Important parts of in-wheel motor development are testing and verification. The tests are carried out on dedicated measuring stations of greater power or in a simplified system where two identical motors are connected via couplings and torque transducer (back-to-back test configuration – BB). The BB testing method is evaluated in the first part of a thesis. Because of its time-consuming nature and expensive measuring system, the BB testing method is suitable for the development phase, less so for the manufacturing phase and testing during the motor's lifespan.

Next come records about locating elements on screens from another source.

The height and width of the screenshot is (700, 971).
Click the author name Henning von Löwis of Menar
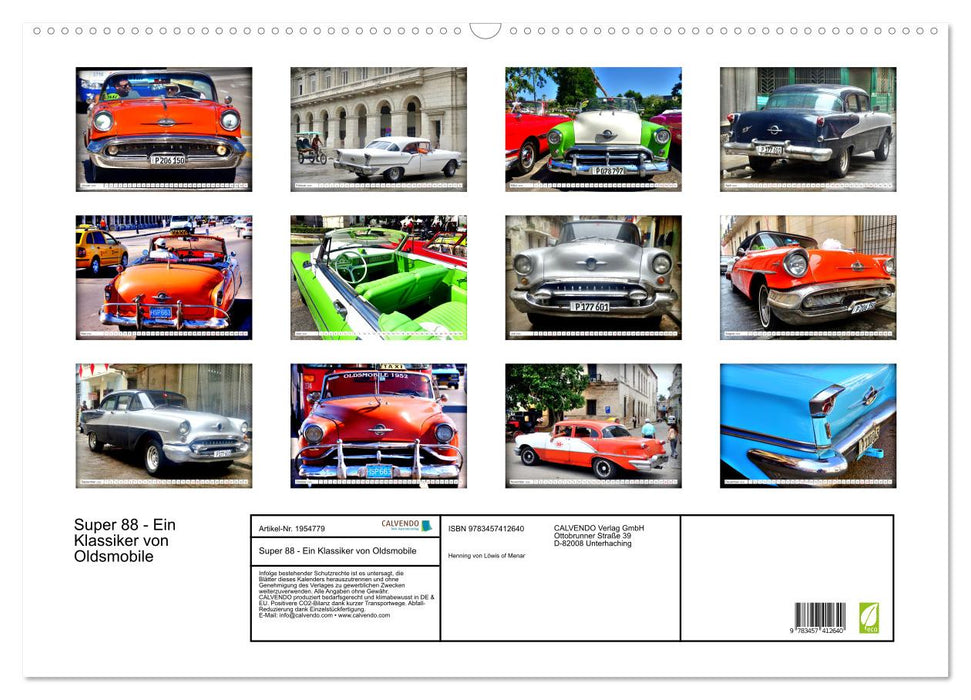pos(487,555)
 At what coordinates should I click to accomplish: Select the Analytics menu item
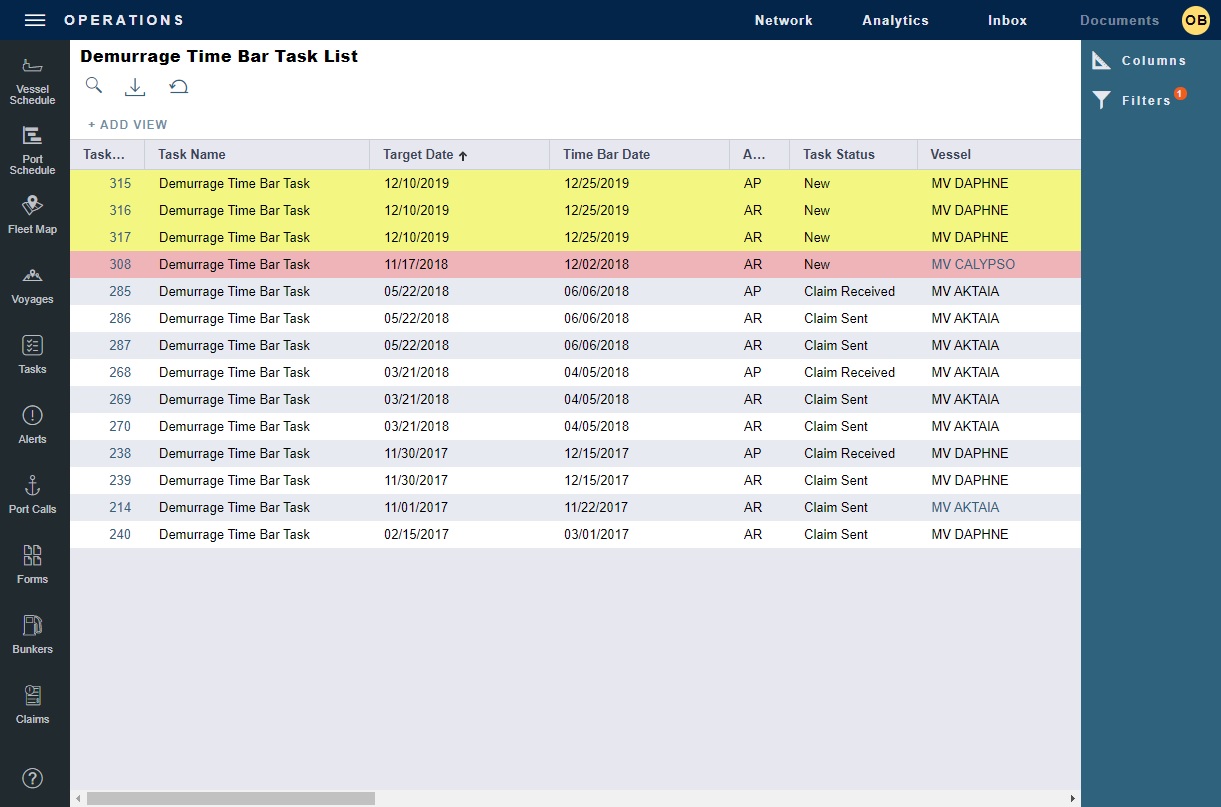click(x=895, y=19)
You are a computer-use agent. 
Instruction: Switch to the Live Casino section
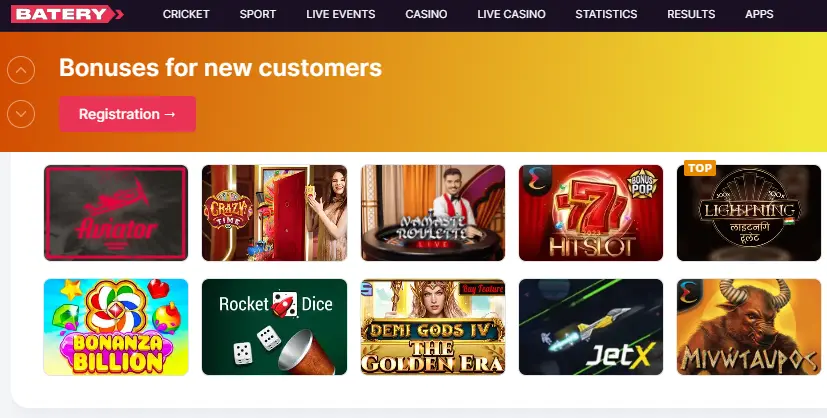pyautogui.click(x=512, y=14)
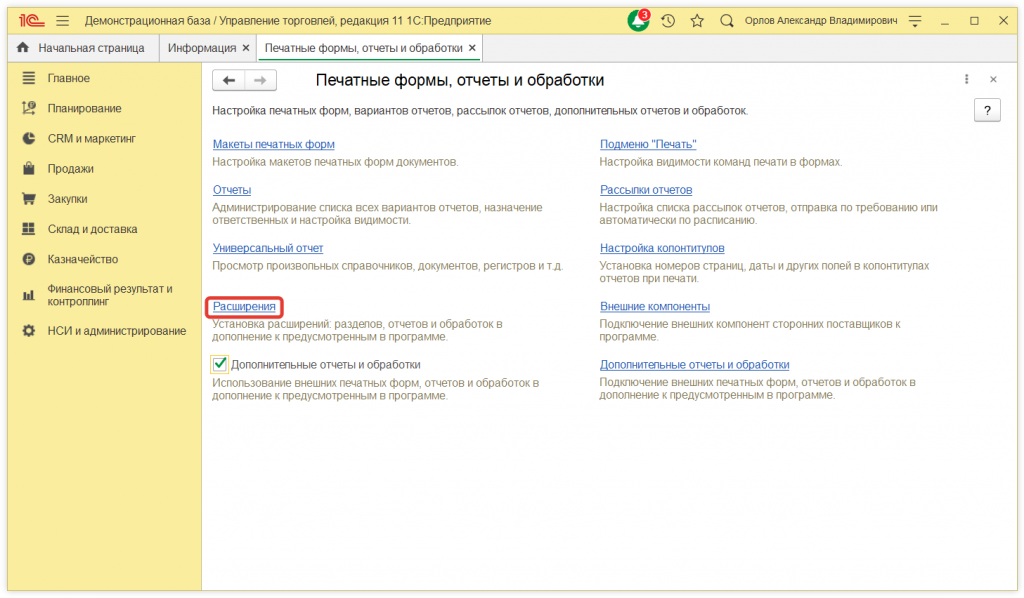Open Макеты печатных форм link

pyautogui.click(x=273, y=145)
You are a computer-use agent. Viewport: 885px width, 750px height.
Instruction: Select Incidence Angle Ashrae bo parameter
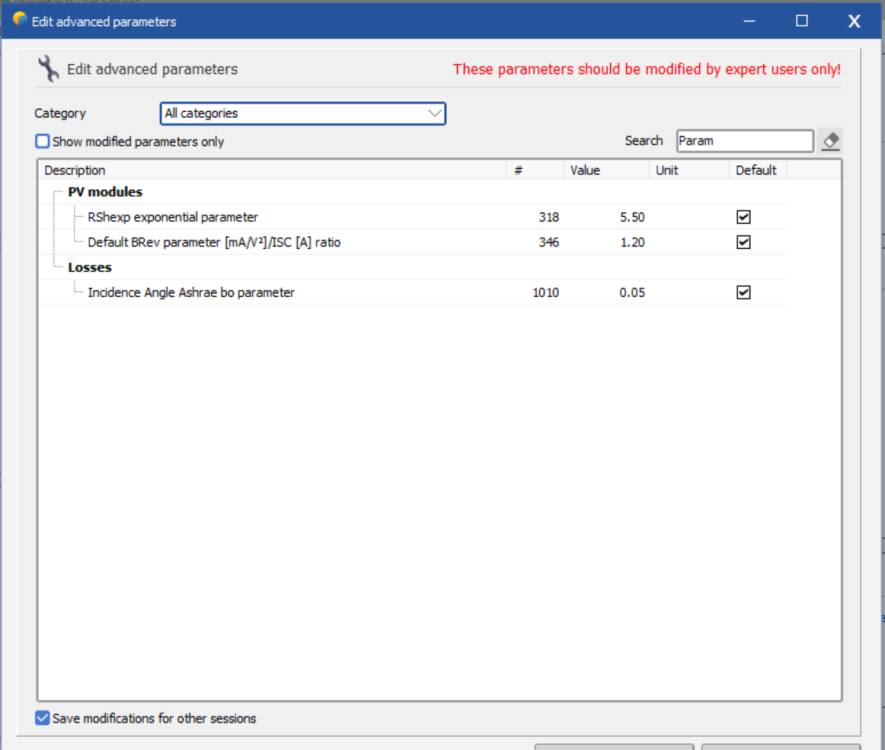(190, 293)
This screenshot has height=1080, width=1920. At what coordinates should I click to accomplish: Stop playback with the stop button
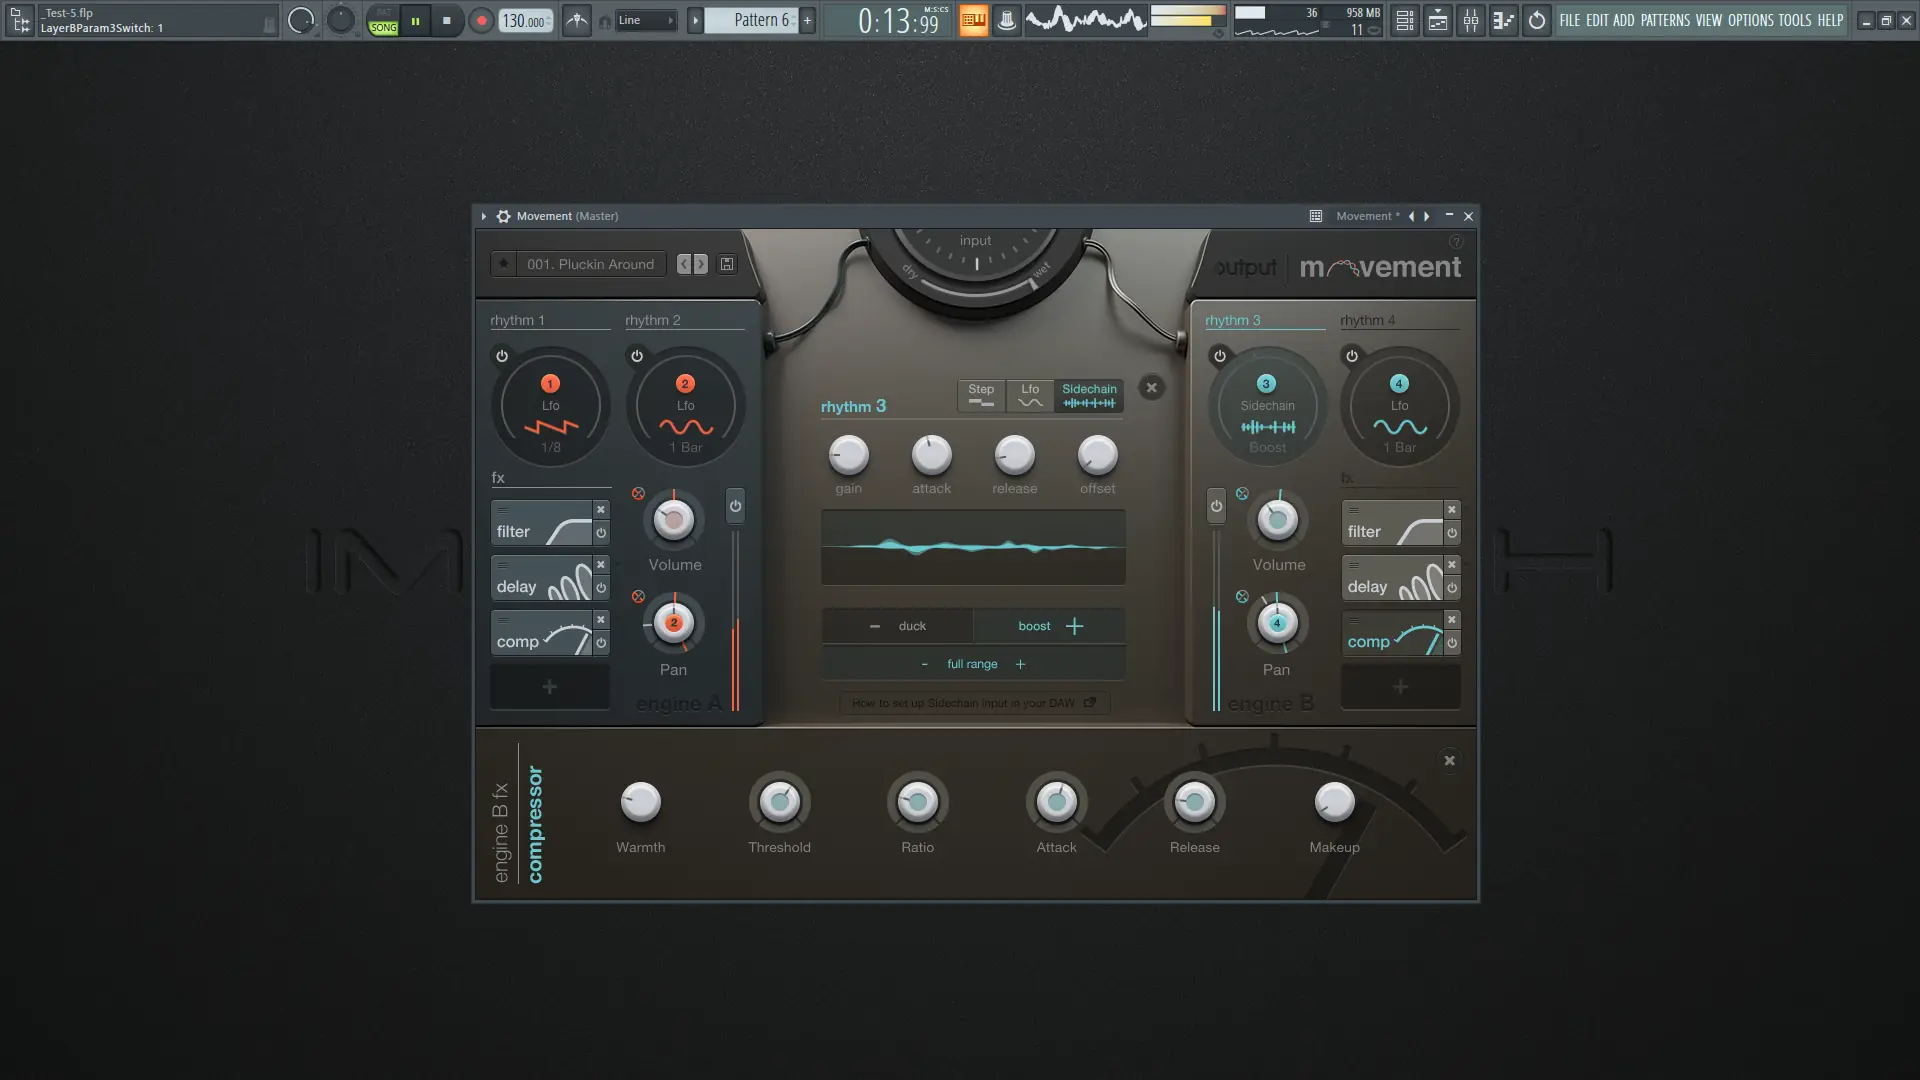[x=447, y=20]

The doctoral thesis titled "Self-loading method for electric in-wheel motor testing" introduces an alternative testing method to determine motor efficiency and its temperature rise. In the BB testing method, the loading of the motor axis is replaced with the dynamic performance of rotor inertia. To simulate the synthetic loading method, we have developed a simulation model of the entire propulsion system, which was compared to measurements obtained on an actual propulsion system. We wanted to upgrade the synthetic loading testing method to enable motor efficiency measurement on a broader operating area and not only in the nominal operating point. We have upgraded the simulation model with the trapezoidal current reference, which reduces the ratio between the amplitude and effective value of phase currents. The results of the motor's efficiency, measured with the BB method, confirm the simulation results using the synthetic loading method. The analytical equations of motor losses confirm that the losses with classical BB and synthetic loading methods are comparable. To achieve the equivalent loss in both testing methods, we present an analytical model which determines the specific shape of synthetic loading current reference. In conclusion, the measured values of motor efficiency using the synthetic loading method are compared with the classical BB testing method in twenty motor operating points.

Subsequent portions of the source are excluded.